I was diagnosed with CFS by a GP who has had a lot of experience with the illness, in October 2006. A year later, I was finishing my master’s coursework in TESOL (teaching English to speakers of other languages), starting a new dream job creating curricula and teaching English grammar and writing to underprepared deaf college students, and about to be married.

In January 2008, the CFS got worse. A lot worse. Three semesters into my job, it was clear I would have to resign.  This was a decision I came to on my own; my boss, though she agreed, was never anything but supportive during my struggle to work through my increasing disability. Nevertheless, it was devastating. I’ve been working, in school, or both since I was 14, and losing that identity has been one of the hardest things to accept.
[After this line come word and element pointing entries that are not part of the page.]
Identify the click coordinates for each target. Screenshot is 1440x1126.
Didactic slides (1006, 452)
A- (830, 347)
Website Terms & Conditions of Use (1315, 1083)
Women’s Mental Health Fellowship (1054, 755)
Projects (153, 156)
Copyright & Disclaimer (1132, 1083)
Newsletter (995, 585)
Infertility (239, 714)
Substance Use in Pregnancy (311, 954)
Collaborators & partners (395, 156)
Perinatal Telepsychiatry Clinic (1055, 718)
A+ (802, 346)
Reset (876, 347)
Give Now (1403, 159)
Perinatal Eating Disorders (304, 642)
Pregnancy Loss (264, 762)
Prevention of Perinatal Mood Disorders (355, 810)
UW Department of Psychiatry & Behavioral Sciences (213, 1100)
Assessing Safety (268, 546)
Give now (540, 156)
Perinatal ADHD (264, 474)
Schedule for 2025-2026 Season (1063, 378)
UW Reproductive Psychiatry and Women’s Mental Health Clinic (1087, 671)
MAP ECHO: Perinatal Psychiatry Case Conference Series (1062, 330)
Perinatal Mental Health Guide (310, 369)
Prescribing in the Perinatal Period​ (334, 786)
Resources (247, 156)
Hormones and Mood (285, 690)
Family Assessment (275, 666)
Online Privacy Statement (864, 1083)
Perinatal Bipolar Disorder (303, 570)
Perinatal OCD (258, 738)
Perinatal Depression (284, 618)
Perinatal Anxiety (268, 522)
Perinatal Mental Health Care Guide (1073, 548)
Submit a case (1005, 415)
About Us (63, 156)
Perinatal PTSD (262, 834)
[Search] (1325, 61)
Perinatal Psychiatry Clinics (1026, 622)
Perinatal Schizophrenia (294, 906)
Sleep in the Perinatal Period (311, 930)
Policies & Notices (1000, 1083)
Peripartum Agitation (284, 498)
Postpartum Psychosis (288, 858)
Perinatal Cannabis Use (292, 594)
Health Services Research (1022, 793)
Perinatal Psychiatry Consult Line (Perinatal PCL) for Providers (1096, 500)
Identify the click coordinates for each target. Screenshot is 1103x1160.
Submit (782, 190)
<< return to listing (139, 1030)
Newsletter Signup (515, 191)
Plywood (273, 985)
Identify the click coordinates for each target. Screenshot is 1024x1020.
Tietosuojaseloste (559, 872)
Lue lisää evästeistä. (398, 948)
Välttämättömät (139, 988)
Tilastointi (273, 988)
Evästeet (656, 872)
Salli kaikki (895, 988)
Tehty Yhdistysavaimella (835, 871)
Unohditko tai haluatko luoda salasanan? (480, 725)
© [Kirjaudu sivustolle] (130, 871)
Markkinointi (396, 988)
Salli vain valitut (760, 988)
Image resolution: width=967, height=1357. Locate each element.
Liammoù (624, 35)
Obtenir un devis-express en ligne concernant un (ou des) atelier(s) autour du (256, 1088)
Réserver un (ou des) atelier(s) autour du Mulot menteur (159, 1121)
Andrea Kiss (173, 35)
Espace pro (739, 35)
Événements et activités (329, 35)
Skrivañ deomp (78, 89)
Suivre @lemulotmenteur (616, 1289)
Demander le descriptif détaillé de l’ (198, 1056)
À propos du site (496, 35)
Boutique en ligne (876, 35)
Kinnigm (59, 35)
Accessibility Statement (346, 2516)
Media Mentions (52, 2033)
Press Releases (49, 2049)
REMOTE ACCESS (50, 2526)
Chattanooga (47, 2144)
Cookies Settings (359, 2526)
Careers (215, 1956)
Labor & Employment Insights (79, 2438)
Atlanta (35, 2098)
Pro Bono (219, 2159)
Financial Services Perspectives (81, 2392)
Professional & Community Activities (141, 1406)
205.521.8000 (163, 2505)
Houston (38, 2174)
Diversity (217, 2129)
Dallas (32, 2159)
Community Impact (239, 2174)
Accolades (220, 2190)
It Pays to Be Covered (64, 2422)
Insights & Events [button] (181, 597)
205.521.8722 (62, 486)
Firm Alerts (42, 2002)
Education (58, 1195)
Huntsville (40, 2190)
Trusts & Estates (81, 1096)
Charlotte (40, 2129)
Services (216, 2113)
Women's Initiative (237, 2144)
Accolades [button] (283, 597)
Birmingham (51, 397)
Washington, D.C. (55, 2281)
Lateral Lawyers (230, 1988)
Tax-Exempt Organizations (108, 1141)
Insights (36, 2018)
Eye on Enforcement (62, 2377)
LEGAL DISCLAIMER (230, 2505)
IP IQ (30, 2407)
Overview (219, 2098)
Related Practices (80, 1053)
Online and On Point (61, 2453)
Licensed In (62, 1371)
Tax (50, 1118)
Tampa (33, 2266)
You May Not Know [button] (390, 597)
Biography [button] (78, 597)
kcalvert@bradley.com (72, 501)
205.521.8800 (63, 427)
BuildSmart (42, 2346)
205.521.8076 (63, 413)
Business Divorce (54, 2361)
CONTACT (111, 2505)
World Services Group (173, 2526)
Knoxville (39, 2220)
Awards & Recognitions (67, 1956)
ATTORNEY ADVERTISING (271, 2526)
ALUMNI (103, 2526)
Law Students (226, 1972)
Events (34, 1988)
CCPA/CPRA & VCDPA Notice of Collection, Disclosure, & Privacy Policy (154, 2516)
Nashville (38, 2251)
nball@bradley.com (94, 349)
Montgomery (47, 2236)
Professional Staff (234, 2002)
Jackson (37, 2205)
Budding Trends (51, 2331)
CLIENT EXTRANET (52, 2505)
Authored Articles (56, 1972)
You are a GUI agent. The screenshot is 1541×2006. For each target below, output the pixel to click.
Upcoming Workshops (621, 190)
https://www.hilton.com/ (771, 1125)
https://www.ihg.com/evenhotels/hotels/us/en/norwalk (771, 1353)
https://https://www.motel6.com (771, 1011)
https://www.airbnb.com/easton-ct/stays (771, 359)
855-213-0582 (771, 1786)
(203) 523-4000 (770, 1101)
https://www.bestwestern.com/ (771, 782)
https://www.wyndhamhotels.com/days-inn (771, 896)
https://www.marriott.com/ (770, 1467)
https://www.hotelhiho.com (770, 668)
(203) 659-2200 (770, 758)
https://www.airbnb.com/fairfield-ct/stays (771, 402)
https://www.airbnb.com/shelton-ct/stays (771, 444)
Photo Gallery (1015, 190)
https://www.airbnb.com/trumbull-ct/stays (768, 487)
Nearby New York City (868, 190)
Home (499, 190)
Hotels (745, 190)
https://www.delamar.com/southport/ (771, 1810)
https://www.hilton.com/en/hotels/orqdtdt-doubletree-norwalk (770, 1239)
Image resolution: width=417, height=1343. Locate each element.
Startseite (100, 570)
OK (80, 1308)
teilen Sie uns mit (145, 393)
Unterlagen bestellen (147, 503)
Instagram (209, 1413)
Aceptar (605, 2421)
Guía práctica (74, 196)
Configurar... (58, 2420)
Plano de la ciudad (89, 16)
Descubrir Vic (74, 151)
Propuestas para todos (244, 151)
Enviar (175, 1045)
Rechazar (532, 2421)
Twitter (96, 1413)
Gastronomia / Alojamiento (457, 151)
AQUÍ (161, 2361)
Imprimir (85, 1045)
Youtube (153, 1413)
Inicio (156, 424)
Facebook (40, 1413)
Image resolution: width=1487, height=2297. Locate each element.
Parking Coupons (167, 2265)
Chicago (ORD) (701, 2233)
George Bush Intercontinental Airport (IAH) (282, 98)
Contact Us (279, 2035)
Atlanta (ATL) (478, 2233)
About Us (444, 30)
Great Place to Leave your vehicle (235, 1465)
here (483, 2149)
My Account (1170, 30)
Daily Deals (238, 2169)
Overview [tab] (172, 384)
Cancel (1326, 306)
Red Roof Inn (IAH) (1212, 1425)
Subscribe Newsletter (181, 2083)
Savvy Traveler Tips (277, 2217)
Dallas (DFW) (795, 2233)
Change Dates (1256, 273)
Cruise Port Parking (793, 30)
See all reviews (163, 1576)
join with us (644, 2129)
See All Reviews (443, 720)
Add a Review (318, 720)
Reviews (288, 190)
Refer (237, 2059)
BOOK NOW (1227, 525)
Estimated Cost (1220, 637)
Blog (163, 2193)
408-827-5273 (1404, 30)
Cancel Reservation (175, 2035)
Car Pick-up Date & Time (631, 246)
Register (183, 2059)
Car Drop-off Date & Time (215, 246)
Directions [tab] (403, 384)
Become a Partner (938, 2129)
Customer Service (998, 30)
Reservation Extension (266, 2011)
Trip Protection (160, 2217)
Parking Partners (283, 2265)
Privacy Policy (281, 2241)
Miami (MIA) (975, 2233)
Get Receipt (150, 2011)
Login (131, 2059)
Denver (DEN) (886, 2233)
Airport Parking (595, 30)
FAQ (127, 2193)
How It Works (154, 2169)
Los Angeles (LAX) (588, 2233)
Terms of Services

And now I am unemployed, blogging and advocating, and generally trying to figure out what you do when the lessons by which you’ve always lived your life suddenly no longer apply. My social life is extremely limited, but I’m lucky to have great friends, even if they’re in other cities, and to be surrounded mostly by people who understand and accept my situation. I’m especially fortunate to have a husband who is always there for me, and I am deeply grateful to him that this illness hasn’t taken the devastating and often fatal toll on our marriage that it takes on so many relationships.